Records from a data collection:
************
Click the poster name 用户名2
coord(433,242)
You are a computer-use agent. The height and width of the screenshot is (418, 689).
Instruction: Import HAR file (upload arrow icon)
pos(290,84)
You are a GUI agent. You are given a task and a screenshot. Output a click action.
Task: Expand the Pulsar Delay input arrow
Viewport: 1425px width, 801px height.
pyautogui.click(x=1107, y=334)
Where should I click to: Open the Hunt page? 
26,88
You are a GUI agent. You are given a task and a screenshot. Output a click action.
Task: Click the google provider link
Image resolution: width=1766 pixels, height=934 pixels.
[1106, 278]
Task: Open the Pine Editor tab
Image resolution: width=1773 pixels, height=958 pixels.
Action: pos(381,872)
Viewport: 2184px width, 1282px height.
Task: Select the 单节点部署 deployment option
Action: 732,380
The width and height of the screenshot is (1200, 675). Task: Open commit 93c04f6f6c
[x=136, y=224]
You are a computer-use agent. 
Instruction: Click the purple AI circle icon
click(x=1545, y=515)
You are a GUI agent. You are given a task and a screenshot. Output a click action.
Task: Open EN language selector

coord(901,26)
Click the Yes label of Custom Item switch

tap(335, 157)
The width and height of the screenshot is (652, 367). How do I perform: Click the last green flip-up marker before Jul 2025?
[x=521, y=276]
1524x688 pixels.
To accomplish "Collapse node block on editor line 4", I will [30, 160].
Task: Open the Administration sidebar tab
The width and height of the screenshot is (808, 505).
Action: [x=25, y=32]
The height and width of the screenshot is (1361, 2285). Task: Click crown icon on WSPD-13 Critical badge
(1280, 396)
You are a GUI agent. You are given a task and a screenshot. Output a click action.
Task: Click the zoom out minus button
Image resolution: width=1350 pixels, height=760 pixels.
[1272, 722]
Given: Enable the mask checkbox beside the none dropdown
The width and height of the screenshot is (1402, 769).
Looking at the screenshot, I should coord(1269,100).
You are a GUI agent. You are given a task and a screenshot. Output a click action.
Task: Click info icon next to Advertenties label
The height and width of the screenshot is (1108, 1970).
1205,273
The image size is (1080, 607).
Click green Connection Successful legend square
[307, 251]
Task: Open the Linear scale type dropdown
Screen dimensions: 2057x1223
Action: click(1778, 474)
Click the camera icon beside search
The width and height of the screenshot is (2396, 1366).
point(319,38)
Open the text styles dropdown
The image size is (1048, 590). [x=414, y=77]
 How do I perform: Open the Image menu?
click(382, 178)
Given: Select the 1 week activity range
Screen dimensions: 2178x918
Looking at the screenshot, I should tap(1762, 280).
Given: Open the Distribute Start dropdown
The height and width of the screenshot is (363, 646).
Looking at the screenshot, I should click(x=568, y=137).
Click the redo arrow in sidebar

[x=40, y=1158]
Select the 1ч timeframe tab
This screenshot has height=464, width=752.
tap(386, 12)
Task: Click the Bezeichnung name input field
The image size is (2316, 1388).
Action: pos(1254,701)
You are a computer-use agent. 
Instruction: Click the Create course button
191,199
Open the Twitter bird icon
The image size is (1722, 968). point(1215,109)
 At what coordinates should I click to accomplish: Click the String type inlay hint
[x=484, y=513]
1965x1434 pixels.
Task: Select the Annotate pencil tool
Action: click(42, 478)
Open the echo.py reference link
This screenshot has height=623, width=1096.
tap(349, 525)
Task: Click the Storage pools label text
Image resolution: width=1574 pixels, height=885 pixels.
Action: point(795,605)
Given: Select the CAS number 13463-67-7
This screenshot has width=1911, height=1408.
************
Copy every line above that holds the word "input".

▸ **The answer**:
Task: Expand the Pulsar Delay input arrow
Task: Click the Bezeichnung name input field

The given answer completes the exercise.